*** Data records Section Begins ***

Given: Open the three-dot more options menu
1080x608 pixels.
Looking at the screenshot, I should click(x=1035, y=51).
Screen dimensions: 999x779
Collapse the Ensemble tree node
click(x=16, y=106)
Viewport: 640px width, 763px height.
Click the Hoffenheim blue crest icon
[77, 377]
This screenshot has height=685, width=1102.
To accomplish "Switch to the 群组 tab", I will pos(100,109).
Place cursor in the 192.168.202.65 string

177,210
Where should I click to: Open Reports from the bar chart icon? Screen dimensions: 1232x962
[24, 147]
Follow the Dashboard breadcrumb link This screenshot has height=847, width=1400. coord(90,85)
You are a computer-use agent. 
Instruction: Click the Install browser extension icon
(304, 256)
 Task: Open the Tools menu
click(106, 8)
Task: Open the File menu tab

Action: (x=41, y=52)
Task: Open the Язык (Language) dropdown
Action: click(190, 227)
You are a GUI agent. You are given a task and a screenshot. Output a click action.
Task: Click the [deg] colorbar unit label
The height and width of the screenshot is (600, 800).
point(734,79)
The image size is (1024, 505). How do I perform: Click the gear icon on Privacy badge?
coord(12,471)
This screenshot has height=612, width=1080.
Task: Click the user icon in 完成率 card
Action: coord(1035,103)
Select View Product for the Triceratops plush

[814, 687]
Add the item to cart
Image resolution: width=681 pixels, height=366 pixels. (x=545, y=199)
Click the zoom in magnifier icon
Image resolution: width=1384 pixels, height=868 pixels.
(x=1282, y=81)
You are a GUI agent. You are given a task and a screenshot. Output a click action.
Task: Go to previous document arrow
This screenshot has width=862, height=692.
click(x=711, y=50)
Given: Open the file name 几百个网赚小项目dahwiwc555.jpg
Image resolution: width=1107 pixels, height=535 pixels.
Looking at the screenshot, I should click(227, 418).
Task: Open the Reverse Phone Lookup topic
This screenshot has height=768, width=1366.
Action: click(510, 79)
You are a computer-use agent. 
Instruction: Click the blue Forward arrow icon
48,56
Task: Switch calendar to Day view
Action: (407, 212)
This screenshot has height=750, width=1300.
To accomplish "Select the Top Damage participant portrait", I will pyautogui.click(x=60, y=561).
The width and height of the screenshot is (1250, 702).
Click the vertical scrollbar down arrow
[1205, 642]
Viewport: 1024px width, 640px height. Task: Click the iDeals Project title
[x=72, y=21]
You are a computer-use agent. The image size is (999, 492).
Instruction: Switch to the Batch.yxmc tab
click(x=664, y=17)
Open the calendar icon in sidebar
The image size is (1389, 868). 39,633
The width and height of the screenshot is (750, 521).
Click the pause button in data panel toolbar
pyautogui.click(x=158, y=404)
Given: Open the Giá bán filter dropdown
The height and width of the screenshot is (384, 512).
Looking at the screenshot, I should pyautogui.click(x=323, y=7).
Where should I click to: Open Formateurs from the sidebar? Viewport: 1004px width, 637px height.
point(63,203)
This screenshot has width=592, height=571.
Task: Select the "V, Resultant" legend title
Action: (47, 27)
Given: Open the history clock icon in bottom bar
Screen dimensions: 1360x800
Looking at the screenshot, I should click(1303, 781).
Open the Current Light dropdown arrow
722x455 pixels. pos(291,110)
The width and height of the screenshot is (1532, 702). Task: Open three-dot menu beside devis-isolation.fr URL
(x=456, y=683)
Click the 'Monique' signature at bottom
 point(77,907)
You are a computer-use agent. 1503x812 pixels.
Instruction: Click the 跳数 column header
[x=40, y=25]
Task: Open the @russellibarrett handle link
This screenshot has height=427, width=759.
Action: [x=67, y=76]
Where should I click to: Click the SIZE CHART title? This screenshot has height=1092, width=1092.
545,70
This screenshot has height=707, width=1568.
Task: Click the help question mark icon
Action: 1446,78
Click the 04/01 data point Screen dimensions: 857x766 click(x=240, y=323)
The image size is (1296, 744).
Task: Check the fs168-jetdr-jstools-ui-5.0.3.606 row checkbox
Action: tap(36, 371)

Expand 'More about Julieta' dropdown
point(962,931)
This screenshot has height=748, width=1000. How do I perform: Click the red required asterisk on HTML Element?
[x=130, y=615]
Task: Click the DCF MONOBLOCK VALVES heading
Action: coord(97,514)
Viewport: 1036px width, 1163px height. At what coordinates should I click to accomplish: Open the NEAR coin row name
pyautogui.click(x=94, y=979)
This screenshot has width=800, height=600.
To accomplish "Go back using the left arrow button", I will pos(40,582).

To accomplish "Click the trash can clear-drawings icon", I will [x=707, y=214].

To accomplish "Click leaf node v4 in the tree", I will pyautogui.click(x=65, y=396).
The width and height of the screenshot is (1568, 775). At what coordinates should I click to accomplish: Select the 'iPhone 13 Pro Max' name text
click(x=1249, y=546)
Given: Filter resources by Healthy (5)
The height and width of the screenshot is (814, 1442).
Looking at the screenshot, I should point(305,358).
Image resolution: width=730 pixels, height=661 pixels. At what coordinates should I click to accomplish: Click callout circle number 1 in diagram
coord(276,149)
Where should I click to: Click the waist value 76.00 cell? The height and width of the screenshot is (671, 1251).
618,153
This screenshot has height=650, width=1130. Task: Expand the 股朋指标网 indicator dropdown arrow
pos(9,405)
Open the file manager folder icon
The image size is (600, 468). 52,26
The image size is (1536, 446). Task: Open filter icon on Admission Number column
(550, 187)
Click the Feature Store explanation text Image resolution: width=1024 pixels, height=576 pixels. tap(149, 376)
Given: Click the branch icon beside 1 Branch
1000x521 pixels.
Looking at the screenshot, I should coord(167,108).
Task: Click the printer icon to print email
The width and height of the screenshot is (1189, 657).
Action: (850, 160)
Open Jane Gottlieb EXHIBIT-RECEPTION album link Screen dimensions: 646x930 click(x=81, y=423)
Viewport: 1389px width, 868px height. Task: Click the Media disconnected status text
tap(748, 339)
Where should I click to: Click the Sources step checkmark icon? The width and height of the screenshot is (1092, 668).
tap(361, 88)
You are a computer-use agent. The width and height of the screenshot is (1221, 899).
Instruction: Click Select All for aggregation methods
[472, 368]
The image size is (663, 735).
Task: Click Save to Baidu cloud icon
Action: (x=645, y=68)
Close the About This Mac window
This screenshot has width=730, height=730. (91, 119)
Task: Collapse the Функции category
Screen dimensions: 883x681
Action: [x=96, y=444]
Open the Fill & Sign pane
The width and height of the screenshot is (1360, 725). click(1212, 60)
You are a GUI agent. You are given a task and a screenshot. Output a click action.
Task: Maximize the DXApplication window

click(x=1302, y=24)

*** Data records Section Ends ***

Work required:
Where a line above holds the string "link", show that line.

Written answer:
Follow the Dashboard breadcrumb link This screenshot has height=847, width=1400. coord(90,85)
Task: Open the @russellibarrett handle link
Open Jane Gottlieb EXHIBIT-RECEPTION album link Screen dimensions: 646x930 click(x=81, y=423)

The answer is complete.